It is a bit harder to write your own good quantitative question stems (trust me, I once wrote a big chunk of a test bank for my old university’s quantitative methods subject — it took forever!) but there is still some useful thinking like a test writer to do for your normal multiple-choice problem solving questions on the GMAT, GRE or SAT. In particular, if you are a test writer, you want various percentages of people to pick the wrong answer over the right answer. So how do you get them to do that?
Well, harder problems are harder (generally) because they require more steps. Many non-TestSmashing test takers will forget where they are heading on a question and just kind of stop when they feel they have taken enough steps — or stop when they have a number that matches an answer choice. So how do you gull these poor souls into choosing a wrong answer? Make sure that each step’s answer appears in the answer choices! You, of course, are going to remember what the test really tests, and make sure you actually answer the question being asked, right?
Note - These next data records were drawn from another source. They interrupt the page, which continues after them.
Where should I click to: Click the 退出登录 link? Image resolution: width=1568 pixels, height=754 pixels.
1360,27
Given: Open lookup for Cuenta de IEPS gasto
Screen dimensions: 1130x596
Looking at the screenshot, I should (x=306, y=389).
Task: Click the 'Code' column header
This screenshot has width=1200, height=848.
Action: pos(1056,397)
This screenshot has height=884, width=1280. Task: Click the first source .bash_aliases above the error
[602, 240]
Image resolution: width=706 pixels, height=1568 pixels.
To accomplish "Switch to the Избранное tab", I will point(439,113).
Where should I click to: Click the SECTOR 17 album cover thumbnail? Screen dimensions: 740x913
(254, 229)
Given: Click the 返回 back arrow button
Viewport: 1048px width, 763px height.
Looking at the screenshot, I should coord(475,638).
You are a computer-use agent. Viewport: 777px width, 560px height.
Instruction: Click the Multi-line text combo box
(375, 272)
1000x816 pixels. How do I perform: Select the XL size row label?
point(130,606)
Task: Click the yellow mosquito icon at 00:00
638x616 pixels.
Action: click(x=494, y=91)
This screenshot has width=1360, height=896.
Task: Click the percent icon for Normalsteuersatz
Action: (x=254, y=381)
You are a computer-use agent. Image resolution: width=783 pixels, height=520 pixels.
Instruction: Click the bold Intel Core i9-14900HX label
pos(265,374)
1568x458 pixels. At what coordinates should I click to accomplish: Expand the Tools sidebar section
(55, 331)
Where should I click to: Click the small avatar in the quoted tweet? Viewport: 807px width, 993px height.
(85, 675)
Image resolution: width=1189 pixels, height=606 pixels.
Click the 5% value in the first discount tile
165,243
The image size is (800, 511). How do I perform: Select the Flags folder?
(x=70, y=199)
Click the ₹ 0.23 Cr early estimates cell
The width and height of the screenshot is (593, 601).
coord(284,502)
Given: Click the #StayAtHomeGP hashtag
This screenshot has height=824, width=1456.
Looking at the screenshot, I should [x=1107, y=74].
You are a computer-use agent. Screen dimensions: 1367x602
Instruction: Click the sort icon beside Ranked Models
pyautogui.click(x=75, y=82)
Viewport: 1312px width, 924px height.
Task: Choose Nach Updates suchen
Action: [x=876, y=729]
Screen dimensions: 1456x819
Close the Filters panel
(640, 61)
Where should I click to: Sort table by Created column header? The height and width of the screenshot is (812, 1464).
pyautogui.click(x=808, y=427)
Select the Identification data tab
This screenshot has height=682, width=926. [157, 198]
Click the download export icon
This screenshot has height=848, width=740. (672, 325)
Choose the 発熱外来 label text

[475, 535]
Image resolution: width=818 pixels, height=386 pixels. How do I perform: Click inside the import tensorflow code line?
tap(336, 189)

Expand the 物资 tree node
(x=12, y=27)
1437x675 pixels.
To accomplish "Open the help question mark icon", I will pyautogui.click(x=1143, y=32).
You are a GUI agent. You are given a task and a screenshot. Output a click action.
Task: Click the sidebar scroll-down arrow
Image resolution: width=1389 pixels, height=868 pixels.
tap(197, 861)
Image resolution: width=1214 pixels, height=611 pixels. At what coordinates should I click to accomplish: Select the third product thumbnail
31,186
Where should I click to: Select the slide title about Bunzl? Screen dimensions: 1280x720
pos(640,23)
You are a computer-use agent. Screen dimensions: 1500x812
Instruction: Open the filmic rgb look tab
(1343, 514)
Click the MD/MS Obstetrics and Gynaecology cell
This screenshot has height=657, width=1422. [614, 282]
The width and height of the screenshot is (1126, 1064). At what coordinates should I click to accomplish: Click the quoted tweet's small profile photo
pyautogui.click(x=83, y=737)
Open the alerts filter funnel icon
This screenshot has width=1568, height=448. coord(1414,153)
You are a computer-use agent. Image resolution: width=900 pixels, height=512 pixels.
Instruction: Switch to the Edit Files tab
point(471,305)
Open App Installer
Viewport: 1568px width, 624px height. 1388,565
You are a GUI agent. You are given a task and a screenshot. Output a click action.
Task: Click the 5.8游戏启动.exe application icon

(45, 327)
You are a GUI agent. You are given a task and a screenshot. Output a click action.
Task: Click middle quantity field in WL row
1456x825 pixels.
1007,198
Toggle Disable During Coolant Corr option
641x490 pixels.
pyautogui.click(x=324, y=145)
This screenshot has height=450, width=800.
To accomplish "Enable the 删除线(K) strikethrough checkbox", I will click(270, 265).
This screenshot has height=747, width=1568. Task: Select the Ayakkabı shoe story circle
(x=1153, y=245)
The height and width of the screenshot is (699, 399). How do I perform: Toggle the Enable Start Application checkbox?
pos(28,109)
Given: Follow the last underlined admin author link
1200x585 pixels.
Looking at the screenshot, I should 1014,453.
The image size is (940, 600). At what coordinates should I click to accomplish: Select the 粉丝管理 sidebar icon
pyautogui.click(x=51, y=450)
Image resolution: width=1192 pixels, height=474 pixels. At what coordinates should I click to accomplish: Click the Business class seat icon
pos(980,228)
And, while it breaks my heart to say it, waaaay too many people who feel helpless on a question will just randomly combine the numbers in a question. (Are you one of those people? For the love of God and all that is good, resolve to STOP TODAY and never, ever do that again!) Fill in the remaining wrong answer slots with such random combinations.
If you want active practice thinking like a test writer for problem solving questions, pick up an algebra text book (or search the internet) and find some open-ended word problems. Solve them, and note along the way the intermediate steps. Come up with 5 answer choices. Post in comments if you want!